(Data under study begins)

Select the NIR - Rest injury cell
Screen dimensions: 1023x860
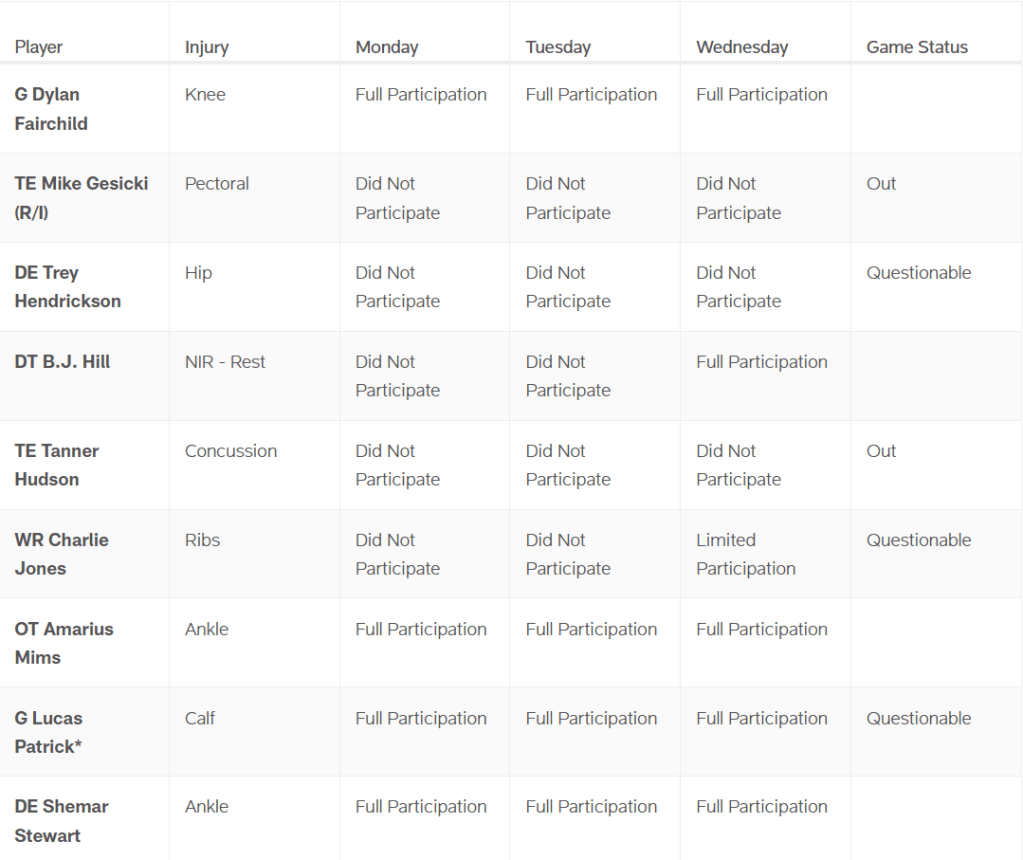coord(225,362)
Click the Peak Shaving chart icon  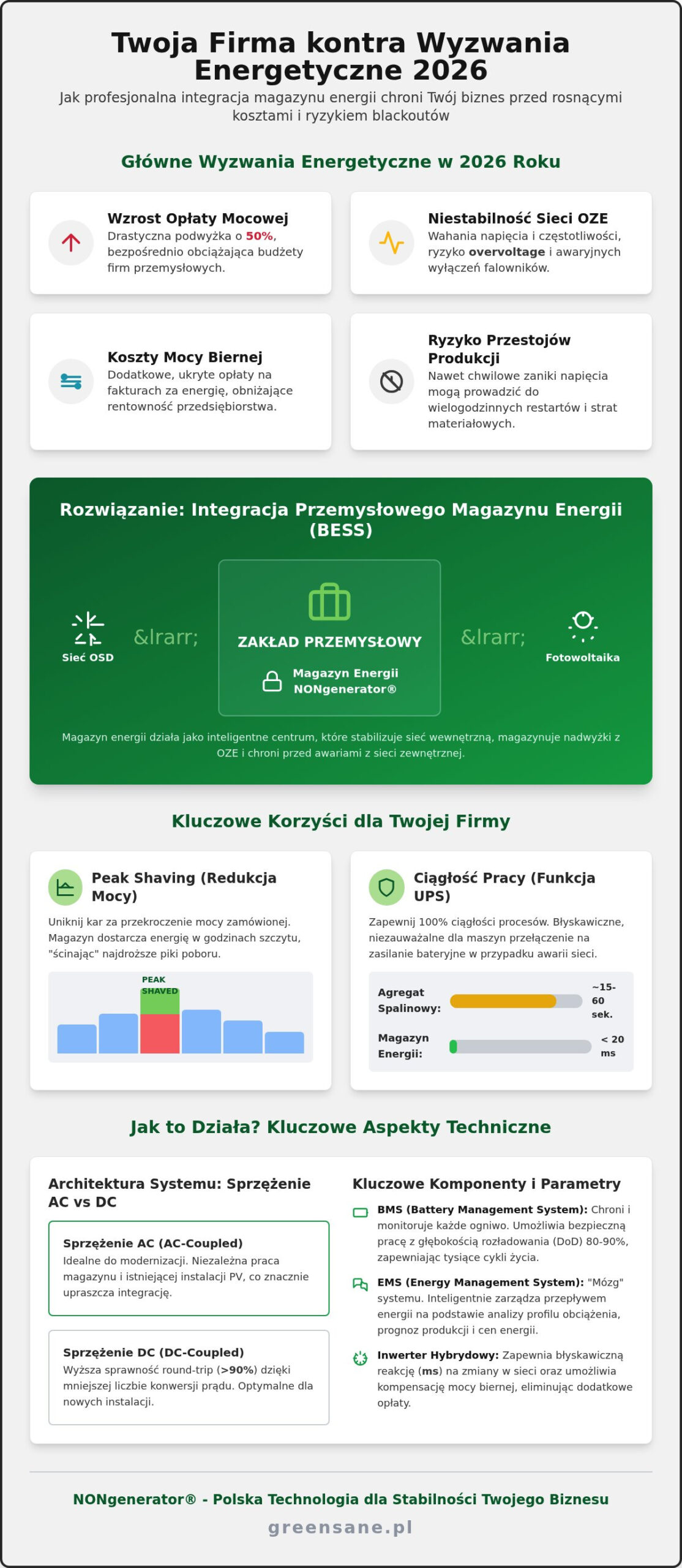pyautogui.click(x=65, y=888)
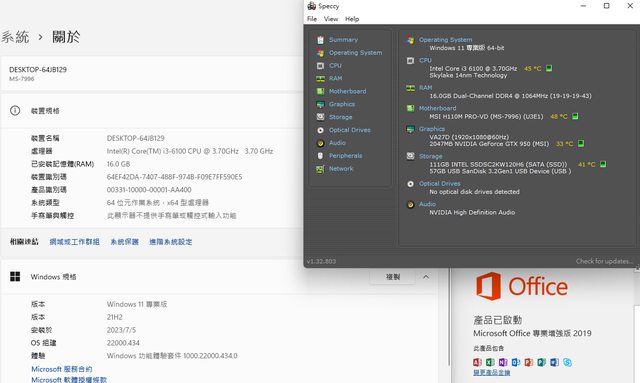Open the View menu in Speccy
The height and width of the screenshot is (383, 640).
[331, 19]
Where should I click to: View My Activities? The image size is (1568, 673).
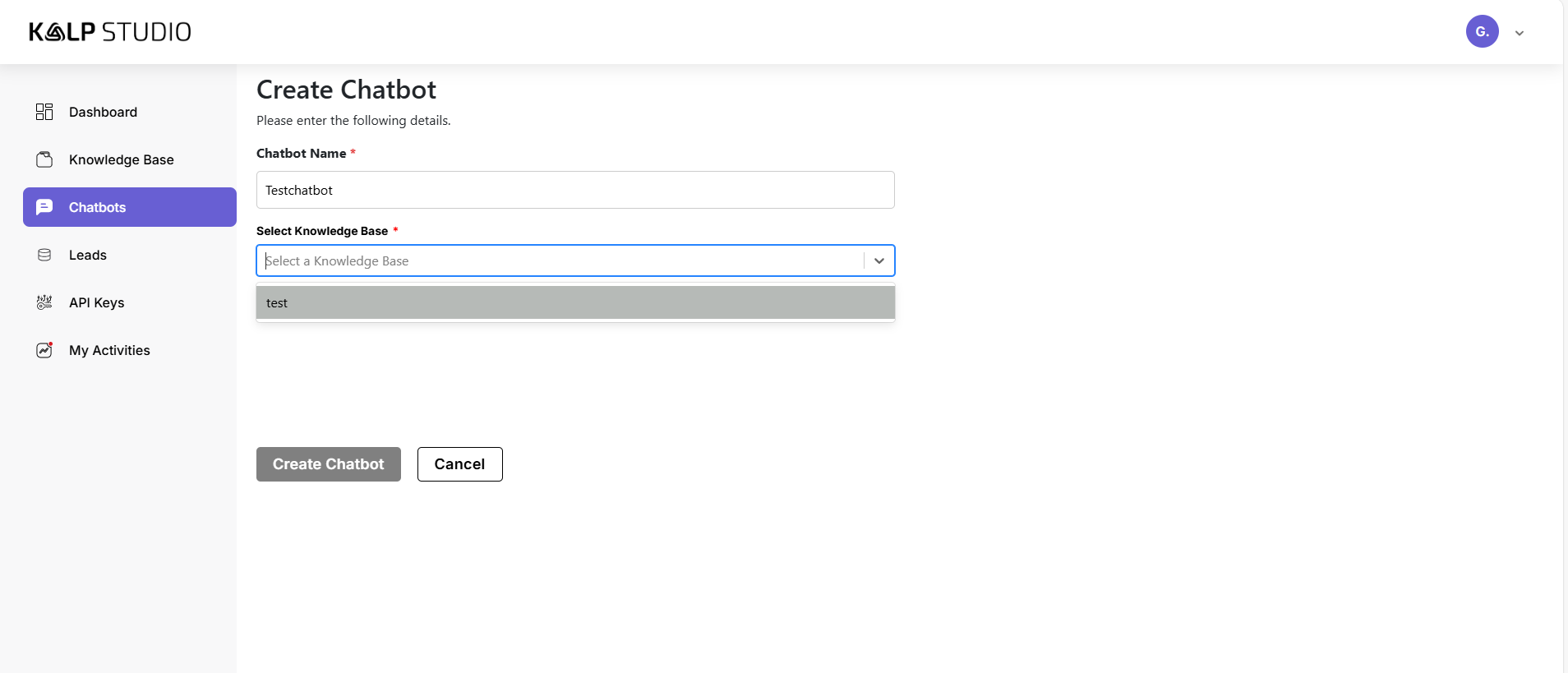pyautogui.click(x=109, y=350)
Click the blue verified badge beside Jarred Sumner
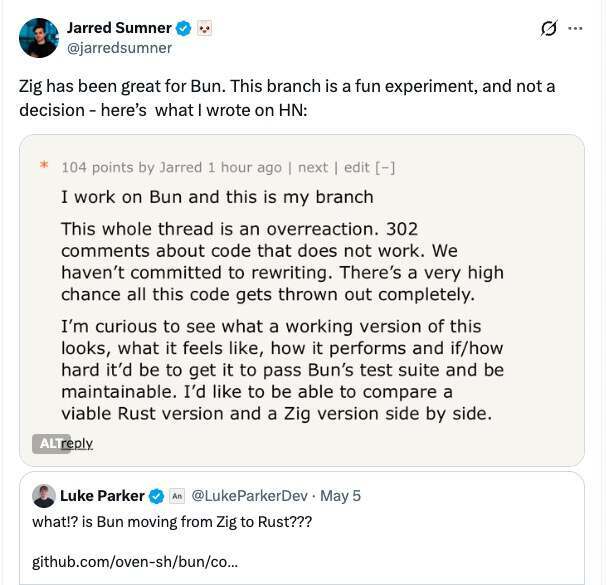 click(x=184, y=29)
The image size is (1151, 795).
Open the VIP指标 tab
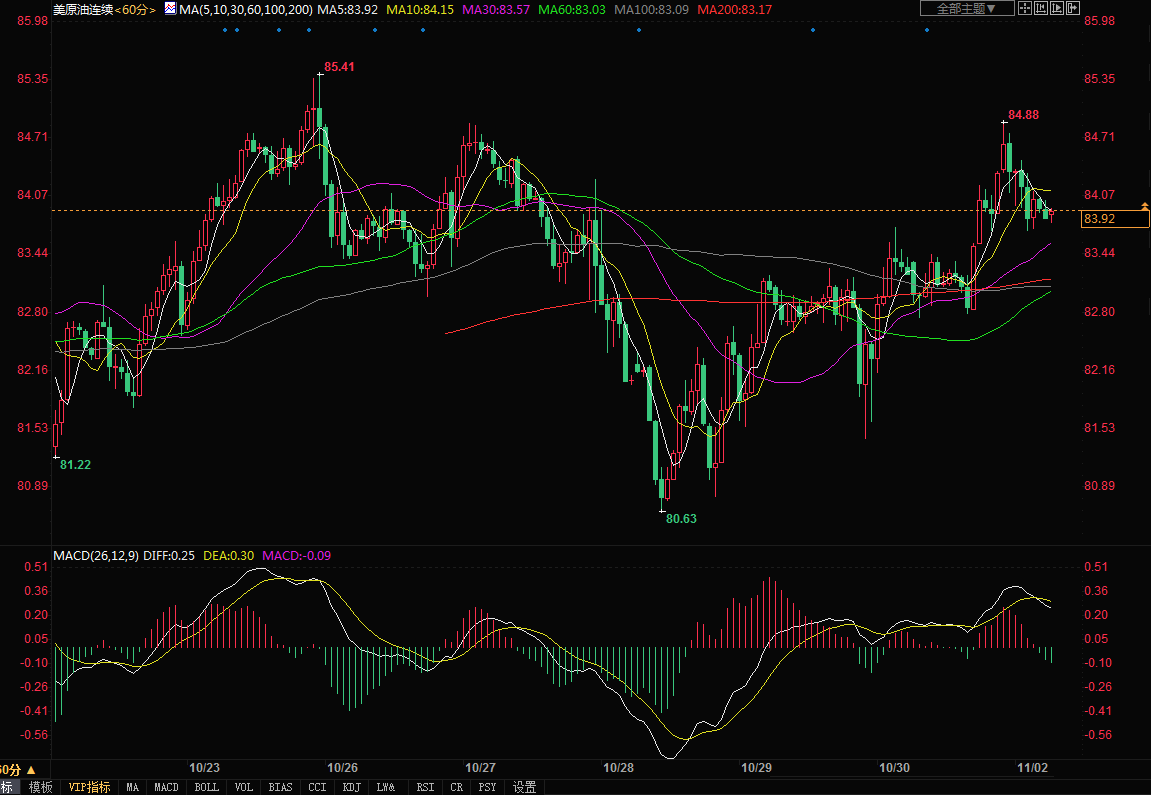89,787
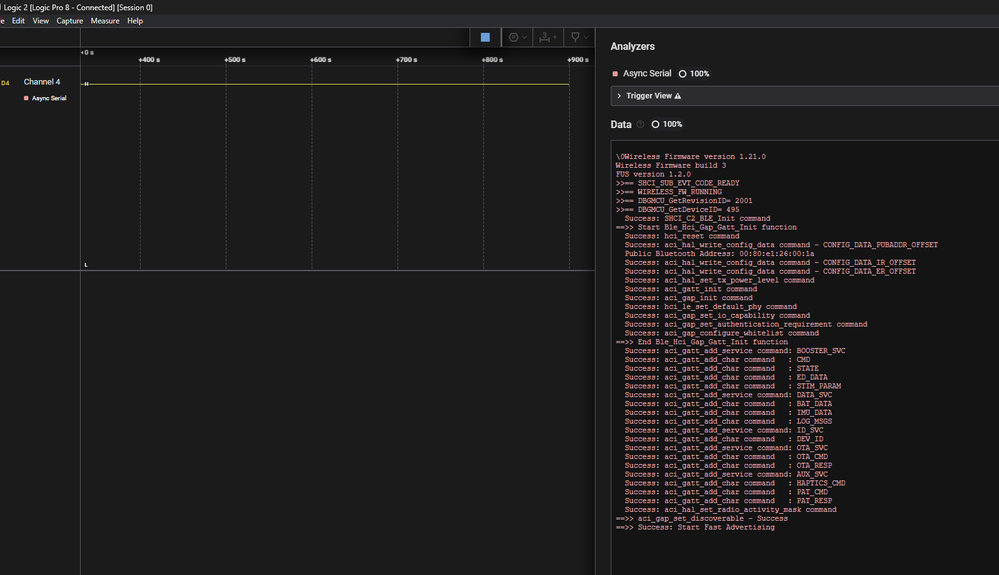
Task: Click the +500 s timeline marker
Action: (x=234, y=60)
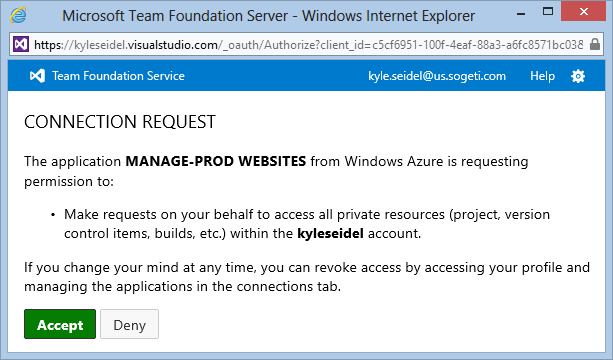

(Data under study ends)

Task prompt: Reproduce exactly, with every picture left out, the lines from the one that contains "Click the blue" to the final line of the records above.

Answer section:
Click the blue verified badge beside Jarred Sumner
 click(x=184, y=29)
The image size is (1151, 795).
Open the VIP指标 tab
89,787
Task: Click the +500 s timeline marker
Action: (x=234, y=60)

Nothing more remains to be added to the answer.